En el 42 a.C., Octaviano y Marco Antonio marcharon hacia Macedonia contra Bruto y Casio,
permaneciendo el Roma el triunviro Lépido. La Batalla de Filipos se desarrolló en dos fases. El 3 de
octubre Bruto logró vencer a Octaviano, pero Casio fue derrotado por Marco Antonio y se
suicidó sin saber de la victoria de su aliado. El 23 de octubre Bruto fue derrotado y a punto de ser
capturado también se suicidó arrojándose sobre su espada. Marco Antonio honró su cadáver mientras
que Octaviano le hizo cortar la cabeza y la envió a Roma para arrojarla a los pies de la estatua de César.
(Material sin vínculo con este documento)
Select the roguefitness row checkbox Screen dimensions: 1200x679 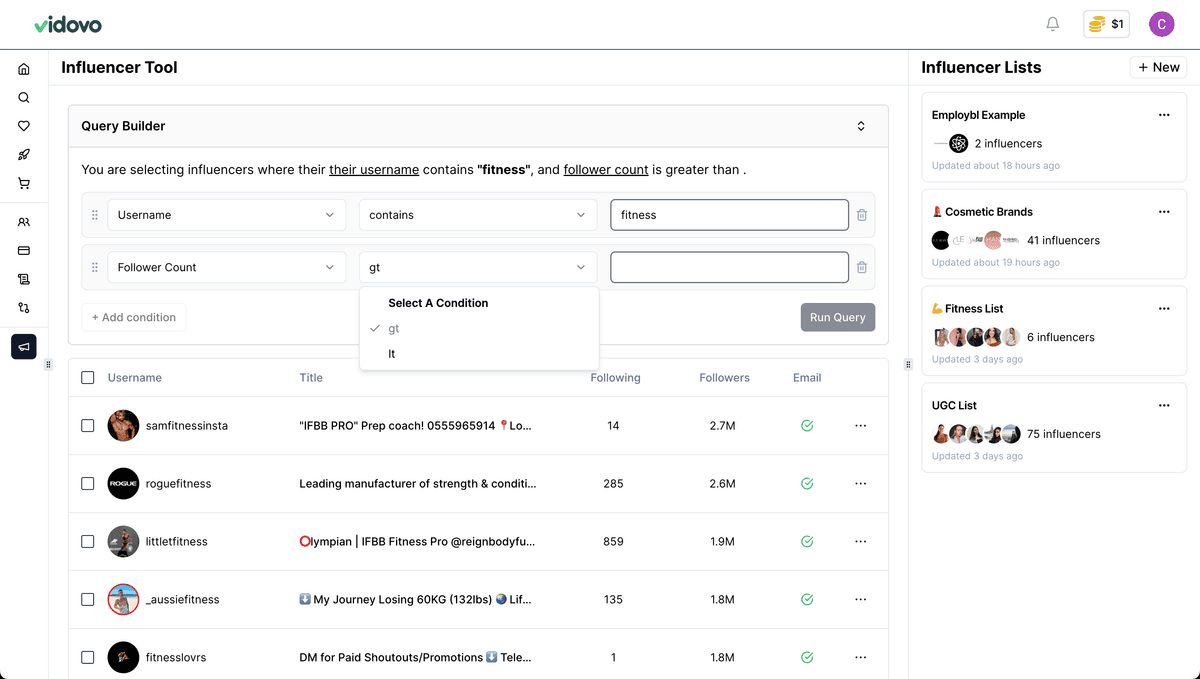tap(87, 483)
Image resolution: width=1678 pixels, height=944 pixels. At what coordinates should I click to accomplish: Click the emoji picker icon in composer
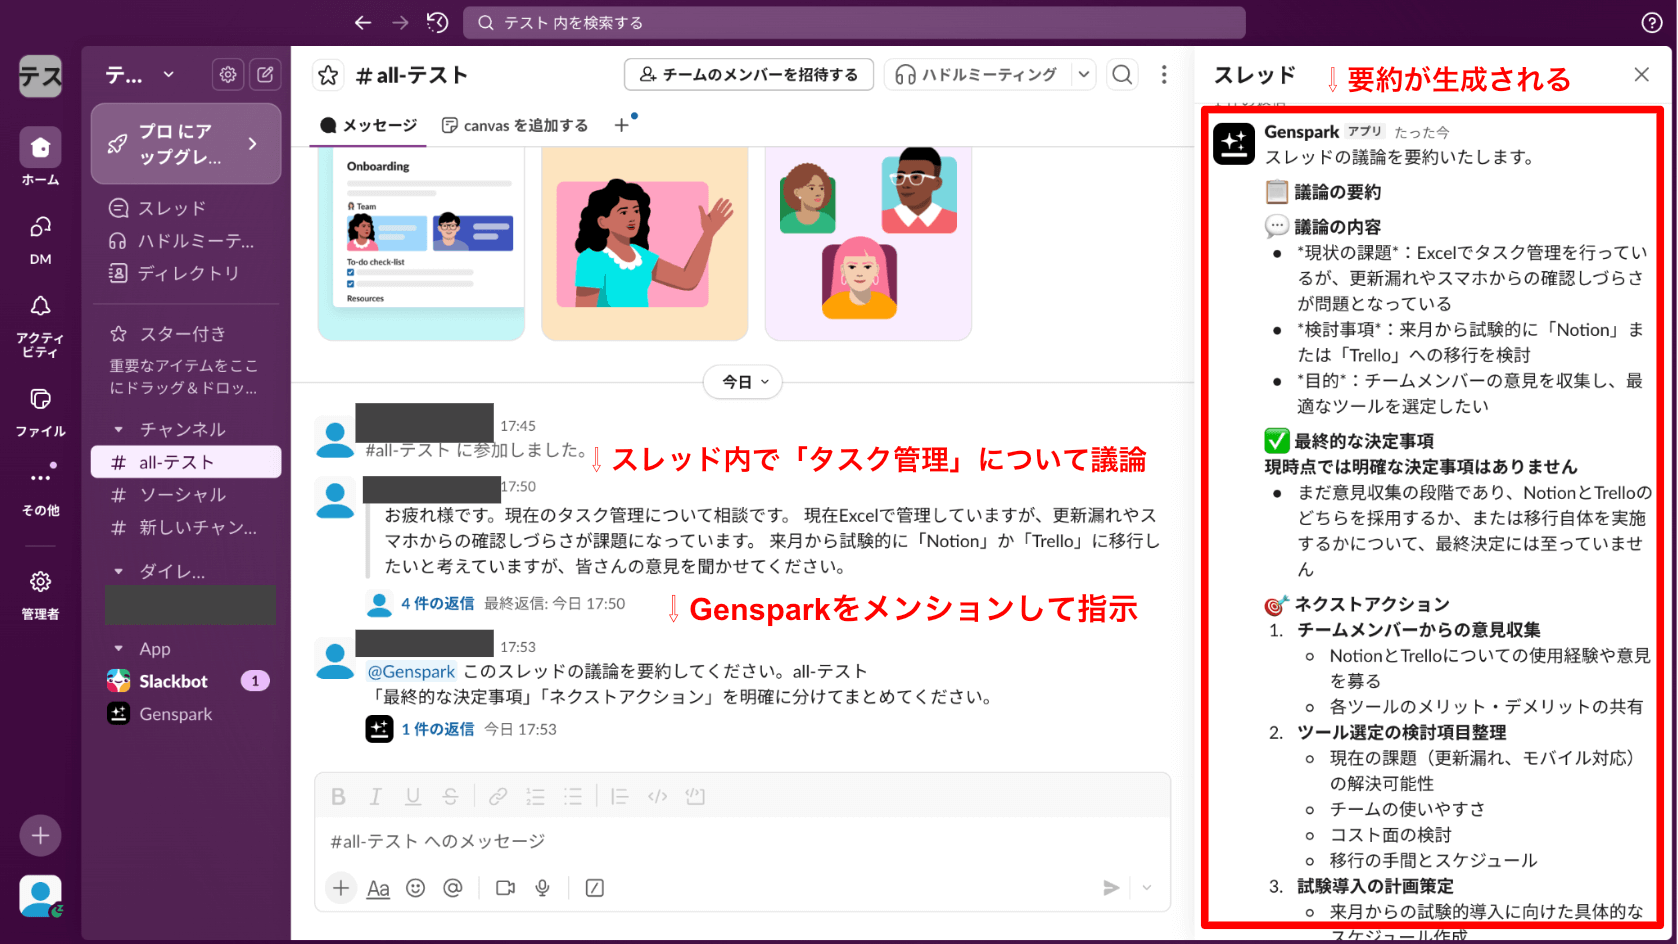pyautogui.click(x=416, y=888)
Ese mismo año, el Senado proclamó dios a César, construyéndose en el lugar de su cremación un templo
en su honor y memoria: el templo de Divus Iulius. A partir de entonces esto se convertiría en costumbre
y muchos emperadores fueron deificados a su muerte.
La conspiración y el magnicidio se revelaron a la postre inútiles, pues dieron paso al establecimiento definitivo
de un sistema autocrático en la persona de Octaviano, ahora Augusto.